Susie Burrell

‘your food, your body, your life’

How to boost your energy levels.

Who could not do with a little more energy? Starting each day with a spring in your step and finishing it in a place other than sheer exhaustion. In busy, modern life pushing ourselves to the brink each and every day has become the norm and often we are not listening to our bodies when it comes to taking more time out to stop and smell the roses. So if you are chronically tired, here are some easy ways to boost your energy on a daily basis so you can thrive rather than just survive.

1. Prioritise your meal times

When we fail to eat at least 3 well balanced meals each day and actually take the time to stop, savour our food and digest we will always be behind the eight ball energy wise. Picking up processed snacks on the go along with loads of coffee and sugary foods to get us through the day means that we are often not getting the key nutrients we need to be at our best. The simple act of stopping for just 10-20 minutes to enjoy a quick, nutrient rich meal will make a massive difference to your overall nutrient intake and your ability to work and function at your best each and every day. 

2. Drink more water

The easiest and cheapest thing you can do to boost your energy levels is to drink more each day. Most of us walk around chronically dehydrated, drinking far too much coffee and energy drinks which take the place of much needed fluid. The average adult needs at least 1.5L of fluid each day which means getting through at least 2 bottles of water throughout the day.

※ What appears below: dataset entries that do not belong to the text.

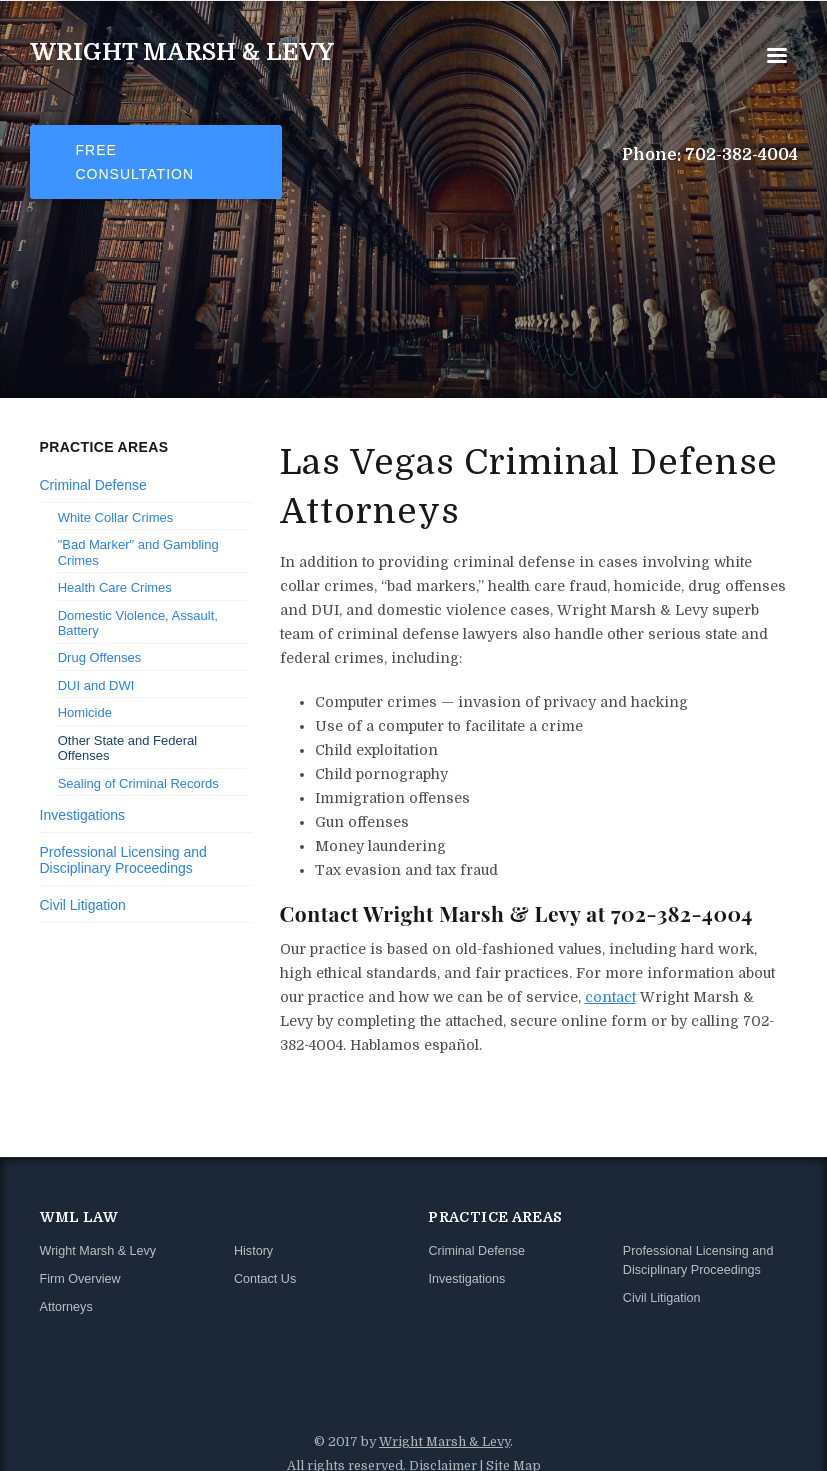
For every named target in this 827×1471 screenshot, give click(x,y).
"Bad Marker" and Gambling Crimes (138, 552)
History (253, 1251)
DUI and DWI (96, 685)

3. Keep nutrient rich snacks on hand

Long day’s means that you need plenty of nutrition throughout the day and many of us will need to add in a couple of snacks to help regulate our blood glucose levels. Often we reach for quick snacks – rice crackers, biscuits, snack bars which lack the protein we need to support sustained energy release. Better options to keep on hand include fresh fruit, nuts, cheese and crackers and protein bars which will hit the spot but also help to keep your glucose levels under control.

4. Get out and walk

It is not uncommon to hear my clients sitting indoors for 8-12 hours a day without sunlight or movement. The human body is programmed to move, a lot and one of the easiest ways to get the blood pumping is to prioritise moving as much as you can each day and trying to catch some sunlight at least once a day. This also means that getting out at lunchtime is non-negotiable.

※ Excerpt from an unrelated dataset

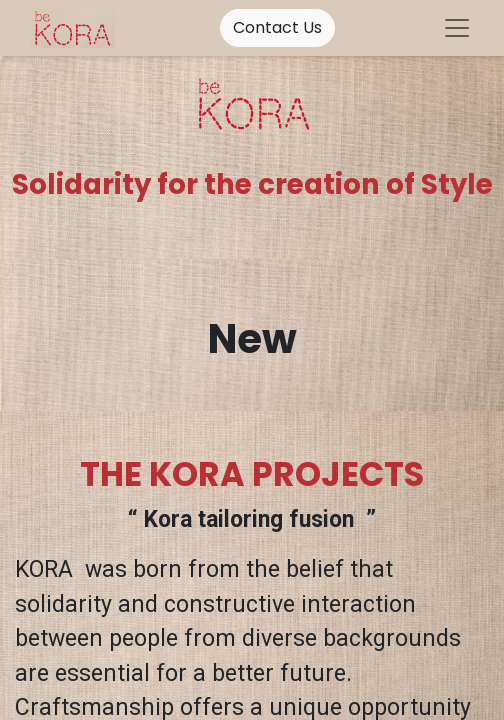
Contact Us (277, 27)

5. Set aside some time out

You may only be able to manage 5-10 minutes of time to yourself each day but taking this time to sit, read, have a cup of tea and just be is a crucial self-regeneration step when time is tight. Some people meditate early in the morning, others have a swim or a walk or some may simply choose to watch their favourite show before bed. Whatever your time out is, schedule it and factor it into your life on a daily basis to relax, recharge and reset for the busy day ahead.